[21/01/2009] Energia

Gli insostenibili piani di sviluppo dell´Enel: nucleare e carbone in Romania

LIVORNO. Si legge sui quotidiani di oggi che l’Enel mantiene i piani di sviluppo rumeni, a conferma della strategia dell’azienda di consolidare il macro mercato del Sud est Europa, dove è già presente con progetti avviati, in fiere e impianti e servizi già operativi. Il programma in Romania prevede investimenti pari a quasi 700 milioni di euro nei prossimi quattro anni che serviranno a migliorare la rete di distribuzione (93mila chilometri gestiti) e a proseguire il programma impiantistico basato sul mix su cui Enel sta ormai puntando la propria strategia: nucleare, carbone (naturalmente pulito!) e eolico. Un ottimo trampolino di lancio, o traghetto che dir si voglia, per le molte aziende italiane del settore elettrico che vogliono investire all’estero.

La stessa Enel annuncia che punta a realizzare nei prossimi anni il 55% della propria attività all’estero, in particolare per quanto riguarda la generazione: oltre alla partecipazione ai progetti di diversi impianti nucleari stranieri (Russia, Bulgaria, Slovacchia, Romania, Grecia) anche il carbone e l’eolico sono infatti progetti di punta per garantirsi un importante quota di energia prodotta fuori confine.

Ma quando si dice la strategia di Enel bisognerebbe sottolineare che quella espressa dalla società può essere interpretata anche come strategia del governo italiano, dato che l’ex-azienda di Stato per l’energia elettrica è rimasta una “controllata” per oltre il 30% dallo stesso Stato. A tanto infatti ammonta la quota pubblica nel capitale di Enel se si somma la partecipazione diretta ( 21,1% del Ministero dell’Economia) a quella indiretta (un ulteriore 10,1% attraverso la Cassa depositi e Prestiti), a fronte di un capitale flottante di poco più del doppio ( 68,8%).

E non è un caso che il management dell’azienda rimanga ben saldo al suo posto, dal momento che ha dato prova di garantire che le scelte di puntare al mix di approvvigionamento e di produzione energetica (scelta alla quale punta anche questo governo) siano fermamente mantenute.

Nonostante che, anche grazie a questo management, Enel sia fortemente indebitata e abbia dichiarato un flusso di cassa (stimato) tra il 2008 e il 2012, in 63 miliardi di euro, a fronte di un debito netto che a giugno del 2008 ammontava a ben 51,5 miliardi. Una situazione economica che ha permesso di ottenere ad Enel (prima della crisi finanziaria) la classe A da parte delle agenzie di rating, e che lascia tranquillo il suo amministratore delegato che anzi, sulla base di questi risultati, dichiara pronta l’azienda ad investire fino a 20 miliardi di euro per la costruzione di 5 impianti di energia nucleare in Italia, come ha dichiarato ad ottobre in un intervista al quotidiano di Confindustria, e come vorrebbe il ministro dello Sviluppo Scajola.

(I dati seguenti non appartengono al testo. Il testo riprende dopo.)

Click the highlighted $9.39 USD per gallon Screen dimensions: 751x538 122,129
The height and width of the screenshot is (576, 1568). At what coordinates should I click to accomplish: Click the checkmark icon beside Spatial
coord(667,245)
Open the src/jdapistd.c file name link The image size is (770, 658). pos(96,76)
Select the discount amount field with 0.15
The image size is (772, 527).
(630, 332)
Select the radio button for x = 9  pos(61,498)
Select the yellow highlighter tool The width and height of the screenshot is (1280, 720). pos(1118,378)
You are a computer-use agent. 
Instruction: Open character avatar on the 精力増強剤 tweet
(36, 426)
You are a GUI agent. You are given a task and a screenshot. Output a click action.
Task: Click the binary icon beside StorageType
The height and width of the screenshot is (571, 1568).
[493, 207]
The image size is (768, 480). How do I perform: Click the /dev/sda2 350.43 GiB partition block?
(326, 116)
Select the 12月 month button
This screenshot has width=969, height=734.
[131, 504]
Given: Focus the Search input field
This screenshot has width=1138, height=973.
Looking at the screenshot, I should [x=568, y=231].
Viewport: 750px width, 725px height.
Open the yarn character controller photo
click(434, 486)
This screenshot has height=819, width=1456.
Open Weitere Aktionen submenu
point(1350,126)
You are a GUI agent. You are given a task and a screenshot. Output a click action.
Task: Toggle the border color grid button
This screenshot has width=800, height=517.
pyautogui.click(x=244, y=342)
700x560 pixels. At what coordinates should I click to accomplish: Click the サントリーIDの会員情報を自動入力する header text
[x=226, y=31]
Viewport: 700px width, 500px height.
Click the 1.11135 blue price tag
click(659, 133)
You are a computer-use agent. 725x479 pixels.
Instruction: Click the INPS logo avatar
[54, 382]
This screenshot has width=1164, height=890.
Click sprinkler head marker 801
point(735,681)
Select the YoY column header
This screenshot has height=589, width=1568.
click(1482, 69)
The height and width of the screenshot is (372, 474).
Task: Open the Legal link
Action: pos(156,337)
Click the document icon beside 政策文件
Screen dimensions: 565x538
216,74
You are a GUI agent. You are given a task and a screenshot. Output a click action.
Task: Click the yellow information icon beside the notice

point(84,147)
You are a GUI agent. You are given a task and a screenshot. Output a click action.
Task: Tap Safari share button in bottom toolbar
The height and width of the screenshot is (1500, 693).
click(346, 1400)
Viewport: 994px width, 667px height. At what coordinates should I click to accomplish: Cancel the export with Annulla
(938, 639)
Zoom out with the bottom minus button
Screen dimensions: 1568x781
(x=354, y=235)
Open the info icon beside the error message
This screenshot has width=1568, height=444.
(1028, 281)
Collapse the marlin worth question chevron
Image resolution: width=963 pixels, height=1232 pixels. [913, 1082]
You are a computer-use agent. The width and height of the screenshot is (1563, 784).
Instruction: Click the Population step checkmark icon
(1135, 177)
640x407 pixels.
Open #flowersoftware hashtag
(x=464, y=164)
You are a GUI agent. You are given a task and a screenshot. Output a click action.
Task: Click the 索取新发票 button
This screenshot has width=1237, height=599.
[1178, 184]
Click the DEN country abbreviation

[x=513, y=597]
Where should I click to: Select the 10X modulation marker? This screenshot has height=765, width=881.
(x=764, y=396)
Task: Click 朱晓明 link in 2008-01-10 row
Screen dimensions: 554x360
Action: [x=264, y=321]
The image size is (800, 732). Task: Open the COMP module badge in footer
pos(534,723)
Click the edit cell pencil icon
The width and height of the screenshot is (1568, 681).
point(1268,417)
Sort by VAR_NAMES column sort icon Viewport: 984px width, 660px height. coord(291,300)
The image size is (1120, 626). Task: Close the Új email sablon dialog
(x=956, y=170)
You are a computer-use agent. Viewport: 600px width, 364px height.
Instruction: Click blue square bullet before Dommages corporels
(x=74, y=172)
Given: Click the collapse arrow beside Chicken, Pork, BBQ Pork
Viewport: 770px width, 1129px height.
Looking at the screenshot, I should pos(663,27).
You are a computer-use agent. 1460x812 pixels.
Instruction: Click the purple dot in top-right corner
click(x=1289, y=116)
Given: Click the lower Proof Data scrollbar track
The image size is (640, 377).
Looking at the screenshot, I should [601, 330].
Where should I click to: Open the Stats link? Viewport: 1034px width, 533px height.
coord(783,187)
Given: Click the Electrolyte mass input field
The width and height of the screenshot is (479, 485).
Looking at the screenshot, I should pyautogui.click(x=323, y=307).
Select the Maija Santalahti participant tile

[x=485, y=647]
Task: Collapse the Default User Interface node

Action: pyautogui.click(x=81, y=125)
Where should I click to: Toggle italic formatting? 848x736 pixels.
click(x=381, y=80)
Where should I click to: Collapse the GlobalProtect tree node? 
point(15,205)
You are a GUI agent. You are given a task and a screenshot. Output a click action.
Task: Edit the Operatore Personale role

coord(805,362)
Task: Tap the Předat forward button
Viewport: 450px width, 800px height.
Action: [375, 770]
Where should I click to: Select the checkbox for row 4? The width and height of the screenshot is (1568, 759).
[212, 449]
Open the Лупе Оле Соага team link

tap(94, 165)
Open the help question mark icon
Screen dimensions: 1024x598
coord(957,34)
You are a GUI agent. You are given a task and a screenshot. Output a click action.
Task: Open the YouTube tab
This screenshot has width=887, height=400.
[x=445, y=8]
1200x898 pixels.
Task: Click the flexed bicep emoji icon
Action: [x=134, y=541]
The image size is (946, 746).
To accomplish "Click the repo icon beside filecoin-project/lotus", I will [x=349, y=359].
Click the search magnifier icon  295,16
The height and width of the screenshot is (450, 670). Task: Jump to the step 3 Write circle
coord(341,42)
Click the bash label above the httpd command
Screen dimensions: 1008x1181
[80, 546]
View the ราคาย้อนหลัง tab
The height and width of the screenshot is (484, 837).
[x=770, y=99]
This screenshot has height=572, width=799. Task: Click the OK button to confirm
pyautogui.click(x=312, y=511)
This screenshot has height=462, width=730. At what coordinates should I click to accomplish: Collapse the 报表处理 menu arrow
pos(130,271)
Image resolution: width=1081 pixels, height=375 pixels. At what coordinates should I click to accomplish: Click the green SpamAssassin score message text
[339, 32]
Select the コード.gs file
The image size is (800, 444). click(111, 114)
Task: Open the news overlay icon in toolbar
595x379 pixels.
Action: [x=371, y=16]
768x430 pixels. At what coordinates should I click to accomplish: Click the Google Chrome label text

Quindi si mantiene fissa la barra su un modello basato sulla centralizzazione della produzione (e se si guarda bene anche del monopolio), attingendo come fonte principale a quella fossile e nucleare, con poco spazio alle fonti rinnovabili, concepite per altro ancora in un modello centralizzato.
Poco quindi è cambiato con la pseudo-liberalizzazione del comparto energetico che il nostro paese ha dovuto fare per rispettare le norme comunitarie e poco cambierà riguardo all’attuale modello energetico se non si procede oltre che ad un rinnovamento culturale e politico anche a quello dei vertici di chi questo modello lo attua, Enel in primis.

La rivoluzione dell’attuale modello energetico basato su grandi impianti e distribuzione verso un sistema di generazione diffusa (e quindi completamente rovesciato rispetto all’attuale) necessario per ottenere obiettivi consistenti di ricorso ad energie rinnovabili (come la Germania ci ha insegnato) sarà difficile farlo se si continua ad operare senza che prima vi sia stato anche un profondo rinnovamento dei vertici di tutte le tecnostrutture. Che dovrebbe essere accompagnata da un processo di socializzazione di chi produce e un libero accesso alla rete di distribuzione, così da permettere ai cittadini di immettere in rete la quantità di energia prodotta in eccedenza rispetto al proprio fabbisogno. Un sogno? Può darsi, ma da ieri, con l’insediamento di Obama alla casa Bianca, è ancora più legittimo sognare.